Dans ce dispositif qui prévaut désormais à Carthage, le président s’appuie sur deux hommes qui font figure d’exception, puisqu’ils sont à ses côtés depuis son investiture, en 2019. Le plus en vue est Khaled Yahyaoui. La réputation d’abnégation, de patriotisme et de droiture du directeur de la sécurité présidentielle, qui avait également servi, à partir de 2011, les prédécesseurs de Kaïs Saïed, n’est plus à faire. Il est, selon beaucoup d’observateurs, proche du président qui apprécie la précision des évaluations et analyses de cet officier qui a effectué un passage par la brigade antiterrorisme (BAT) avant d’intégrer la Direction générale de la sûreté du chef de l’État et des personnalités officielles. La confiance entre le président et son directeur de sécurité est telle que certains prêtent à Khaled Yahyaoui une influence grandissante, au point qu’il serait à la manœuvre sur des dossiers délicats que le dirigeant tunisien entend traiter de manière confidentielle.

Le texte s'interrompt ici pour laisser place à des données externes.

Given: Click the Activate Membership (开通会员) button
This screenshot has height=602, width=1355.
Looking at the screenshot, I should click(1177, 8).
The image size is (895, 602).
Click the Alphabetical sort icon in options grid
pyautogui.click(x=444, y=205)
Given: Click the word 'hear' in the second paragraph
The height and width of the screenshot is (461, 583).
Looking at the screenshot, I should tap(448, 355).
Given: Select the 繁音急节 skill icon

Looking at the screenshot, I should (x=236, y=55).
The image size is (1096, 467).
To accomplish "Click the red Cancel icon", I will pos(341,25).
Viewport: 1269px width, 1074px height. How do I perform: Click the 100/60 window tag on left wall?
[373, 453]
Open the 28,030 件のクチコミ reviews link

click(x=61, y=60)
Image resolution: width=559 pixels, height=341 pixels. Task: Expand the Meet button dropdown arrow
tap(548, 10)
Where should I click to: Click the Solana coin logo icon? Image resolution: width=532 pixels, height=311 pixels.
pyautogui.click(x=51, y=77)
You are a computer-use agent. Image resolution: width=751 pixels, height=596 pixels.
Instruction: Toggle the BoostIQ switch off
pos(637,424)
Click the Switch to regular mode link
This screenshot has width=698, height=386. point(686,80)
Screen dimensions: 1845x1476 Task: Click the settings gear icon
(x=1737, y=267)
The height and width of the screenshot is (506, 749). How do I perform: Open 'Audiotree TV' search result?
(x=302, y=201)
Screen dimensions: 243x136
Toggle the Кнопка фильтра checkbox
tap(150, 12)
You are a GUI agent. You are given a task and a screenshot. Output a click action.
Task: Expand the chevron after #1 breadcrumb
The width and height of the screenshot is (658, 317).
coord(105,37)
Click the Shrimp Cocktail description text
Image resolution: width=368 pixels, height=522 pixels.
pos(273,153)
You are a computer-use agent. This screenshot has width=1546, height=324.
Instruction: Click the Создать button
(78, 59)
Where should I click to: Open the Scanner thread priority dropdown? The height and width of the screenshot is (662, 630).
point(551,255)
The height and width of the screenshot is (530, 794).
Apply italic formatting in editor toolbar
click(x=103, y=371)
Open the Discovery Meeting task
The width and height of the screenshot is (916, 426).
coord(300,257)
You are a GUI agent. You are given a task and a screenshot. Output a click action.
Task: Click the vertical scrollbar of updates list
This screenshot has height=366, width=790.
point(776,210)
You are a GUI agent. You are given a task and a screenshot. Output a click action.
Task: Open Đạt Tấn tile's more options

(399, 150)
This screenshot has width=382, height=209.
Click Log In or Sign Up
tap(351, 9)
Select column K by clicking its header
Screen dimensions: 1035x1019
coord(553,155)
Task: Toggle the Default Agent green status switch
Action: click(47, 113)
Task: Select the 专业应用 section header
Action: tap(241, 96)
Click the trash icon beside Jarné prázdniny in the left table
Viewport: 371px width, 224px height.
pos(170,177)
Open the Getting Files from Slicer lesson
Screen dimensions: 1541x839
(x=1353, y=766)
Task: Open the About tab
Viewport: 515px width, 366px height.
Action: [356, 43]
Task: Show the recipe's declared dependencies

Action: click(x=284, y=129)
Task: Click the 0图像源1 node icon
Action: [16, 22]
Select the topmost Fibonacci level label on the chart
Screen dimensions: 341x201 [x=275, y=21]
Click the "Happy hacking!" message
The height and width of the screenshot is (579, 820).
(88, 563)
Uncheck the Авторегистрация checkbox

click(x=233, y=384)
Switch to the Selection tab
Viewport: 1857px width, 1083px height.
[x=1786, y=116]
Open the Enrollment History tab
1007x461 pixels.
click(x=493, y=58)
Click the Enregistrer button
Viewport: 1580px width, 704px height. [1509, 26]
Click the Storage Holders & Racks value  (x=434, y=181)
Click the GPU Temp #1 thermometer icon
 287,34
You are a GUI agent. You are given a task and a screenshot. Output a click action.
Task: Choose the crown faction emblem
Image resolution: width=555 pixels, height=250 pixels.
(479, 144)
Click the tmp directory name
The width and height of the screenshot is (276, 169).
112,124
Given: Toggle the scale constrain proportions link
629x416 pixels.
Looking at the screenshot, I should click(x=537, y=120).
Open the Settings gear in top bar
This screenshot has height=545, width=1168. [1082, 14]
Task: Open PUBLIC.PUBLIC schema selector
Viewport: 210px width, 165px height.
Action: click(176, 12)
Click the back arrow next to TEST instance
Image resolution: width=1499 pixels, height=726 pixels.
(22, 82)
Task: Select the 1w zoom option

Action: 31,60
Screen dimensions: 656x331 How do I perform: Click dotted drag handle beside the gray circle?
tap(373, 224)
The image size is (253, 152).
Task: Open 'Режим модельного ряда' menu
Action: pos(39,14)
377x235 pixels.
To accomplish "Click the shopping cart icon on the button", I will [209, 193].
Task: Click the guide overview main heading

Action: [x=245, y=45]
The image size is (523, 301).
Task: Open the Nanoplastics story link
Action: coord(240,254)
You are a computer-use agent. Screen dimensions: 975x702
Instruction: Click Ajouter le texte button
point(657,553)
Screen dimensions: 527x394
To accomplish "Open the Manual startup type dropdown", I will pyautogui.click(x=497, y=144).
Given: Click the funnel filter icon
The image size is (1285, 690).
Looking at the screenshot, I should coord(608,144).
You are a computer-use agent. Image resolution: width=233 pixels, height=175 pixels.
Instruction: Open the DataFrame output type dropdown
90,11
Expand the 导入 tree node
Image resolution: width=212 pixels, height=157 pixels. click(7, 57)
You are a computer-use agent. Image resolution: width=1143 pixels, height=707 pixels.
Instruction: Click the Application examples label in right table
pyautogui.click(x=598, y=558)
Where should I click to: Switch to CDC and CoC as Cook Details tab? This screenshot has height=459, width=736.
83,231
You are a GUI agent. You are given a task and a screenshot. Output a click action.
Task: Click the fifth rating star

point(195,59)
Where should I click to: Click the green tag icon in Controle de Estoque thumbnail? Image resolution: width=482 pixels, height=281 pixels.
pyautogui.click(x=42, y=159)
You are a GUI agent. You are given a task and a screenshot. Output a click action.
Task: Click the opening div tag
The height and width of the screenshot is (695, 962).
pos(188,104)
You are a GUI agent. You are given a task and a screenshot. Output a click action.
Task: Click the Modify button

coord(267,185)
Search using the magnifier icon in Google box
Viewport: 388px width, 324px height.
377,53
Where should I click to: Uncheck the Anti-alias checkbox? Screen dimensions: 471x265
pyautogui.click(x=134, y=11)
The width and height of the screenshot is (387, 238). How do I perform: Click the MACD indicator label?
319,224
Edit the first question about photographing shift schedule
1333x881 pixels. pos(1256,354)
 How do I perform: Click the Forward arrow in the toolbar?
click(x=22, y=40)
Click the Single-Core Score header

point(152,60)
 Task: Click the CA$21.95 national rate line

À Carthage, le diplomate Walid Hajjem est devenu lui aussi un homme du président. Arrivé au palais de la République avec le premier directeur de cabinet, l’ambassadeur Tarek Bettaieb, il n’en est plus parti. Ce natif d’un quartier populaire de Tunis s’est construit une carrière en occupant différents postes à l’étranger notamment, mais il semble que ce conseiller en affaires étrangères ait vu son champ d’intervention s’élargir en se retrouvant également chargé de manager les conseillers et de faire office, quand nécessaire, de porte-parole de la présidence.
Moins de fidèles de la première heure, plus de techniciens et de femmes
À ce dispositif, Kaïs Saïed ajoute une relation directe avec le chef du gouvernement, Ahmed Hachani, tout en menant, en l’absence de conseiller économique, des entretiens réguliers avec la ministre de la Justice, Leïla Jaffel, la ministre des Finances, Sihem Nemsia et le ministre de l’Intérieur, Kaled Nouri. Certains relèvent que le président, en écartant la semaine dernière l’ancien ministre de l’Intérieur Kamel Fekih et celui des Affaires sociales, Malek Ezzahi, s’est défait là aussi de ses derniers compagnons de route pour privilégier des profils de hauts commis de l’État et miser sur les femmes, qu’il n’hésite pas à désigner à des fonctions ministérielles. À l’image de Feryel Ouerghi, nommée en janvier ministre de l’Économie et de la Planification.
Alors qu’approche l’échéance de la prochaine élection présidentielle – même si la date officielle n’en a toujours pas été annoncée –, Kaïs Saïed se souvient sans doute aussi qu’il puise sa popularité dans une opinion qui a été travaillée au corps grâce à une stratégie numérique depuis la campagne de 2019 et l’offensive politique du 25 juillet. Lors de ces deux moments clés de son ascension, sa démarche a été promue par différents influenceurs comme Thamer Bdida ou Ben Arfa qui, après une période de silence, s’expriment maintenant de manière critique. Tout comme l’avocate Wafa Chedly, ancien appui inconditionnel du président qui a pris ses distances.
« En soi, cela ne signifie rien, on peut tous les voir revenir en soutiens inconditionnels du président », remarque un observateur des réseaux sociaux. Ils rejoindraient alors un quarteron de soutiens toujours actifs parmi lesquels on compte Nizar Dax et Haykel Dkhil, et qui serait en lien avec les milieux sécuritaires et Borhène Ben Chaabane, cousin de Kaïs Saïed, l’un des irréductibles de l’équipe.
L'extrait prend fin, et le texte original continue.